FRAGMENTO SELECCIONADO —
----------------
Recuerdo que cuando estaba en el colegio, durante un acto cívico conmemorativo del Día de la Identidad Sarapiqueña, mi profesor de Estudios Sociales nos habló del problema de identificación que muchas personas tenían con el cantón. Me pareció interesante porque, en ese momento, yo era uno de ellos: pensaba que, una vez con profesión, me iría a vivir a la GAM o a algún lugar “mejor”. Con el tiempo, quizás el hecho de vivir fuera de mi cantón me hizo quererlo más: uno no valora lo que tiene hasta que lo pierde.

Cuando cursaba Metodología de la Investigación, uno de los trabajos me hizo conectar directamente con esa problemática. Debíamos escoger un tema, y seleccioné: ¿Cuáles son los riesgos de una crisis de pertenencia en los jóvenes sarapiqueños? A partir de ahí, empecé a preocuparme más por mi cantón. Comencé a revisar el Índice de Competitividad Nacional (ICN), las sesiones del Concejo Municipal, lo que se discutía en la Comisión por Heredia y cualquier información publicada sobre Sarapiquí en distintos estudios y trabajos.

Mi cantón, a pesar de su inmensa extensión territorial, prácticamente no muestra señales de progreso. Y no me malinterpreten: por progreso no me refiero al modelo impuesto por los países occidentales. Creo que el progreso va mucho más allá de eso.
----------------
DATOS PROPORCIONADOS —
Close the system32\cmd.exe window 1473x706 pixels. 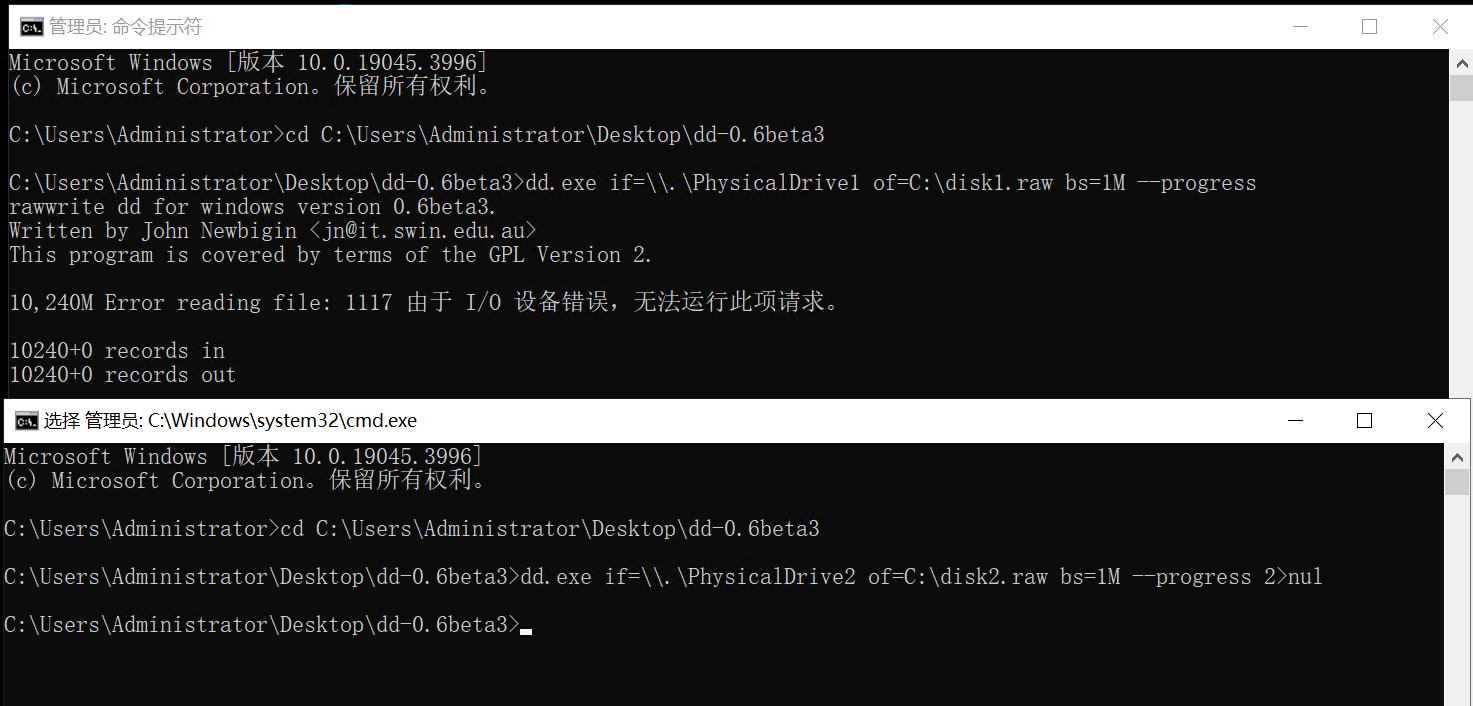[x=1434, y=421]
----------------
EJERCICIO PROPUESTO A — Resume en dos oraciones el fragmento seleccionado.
EJERCICIO PROPUESTO B —
Responde, según el fragmento seleccionado:
(i) ¿En qué acto habló el profesor de Estudios Sociales del problema de identificación con el cantón?
(ii) ¿Qué tema se escogió para el trabajo de Metodología de la Investigación?
(iii) ¿A qué modelo se aclara que no se refiere la palabra «progreso»?

RESULTADO A — Quien narra recuerda que en el colegio compartía el problema de identificación con el cantón y pensaba irse a vivir a la GAM, pero vivir fuera le hizo quererlo más. Un trabajo de Metodología de la Investigación sobre la crisis de pertenencia en los jóvenes sarapiqueños le llevó a preocuparse por Sarapiquí, un cantón que, pese a su inmensa extensión, prácticamente no muestra señales de progreso.

RESULTADO B —
(i) En un acto cívico conmemorativo del Día de la Identidad Sarapiqueña.
(ii) Los riesgos de una crisis de pertenencia en los jóvenes sarapiqueños.
(iii) Al modelo impuesto por los países occidentales.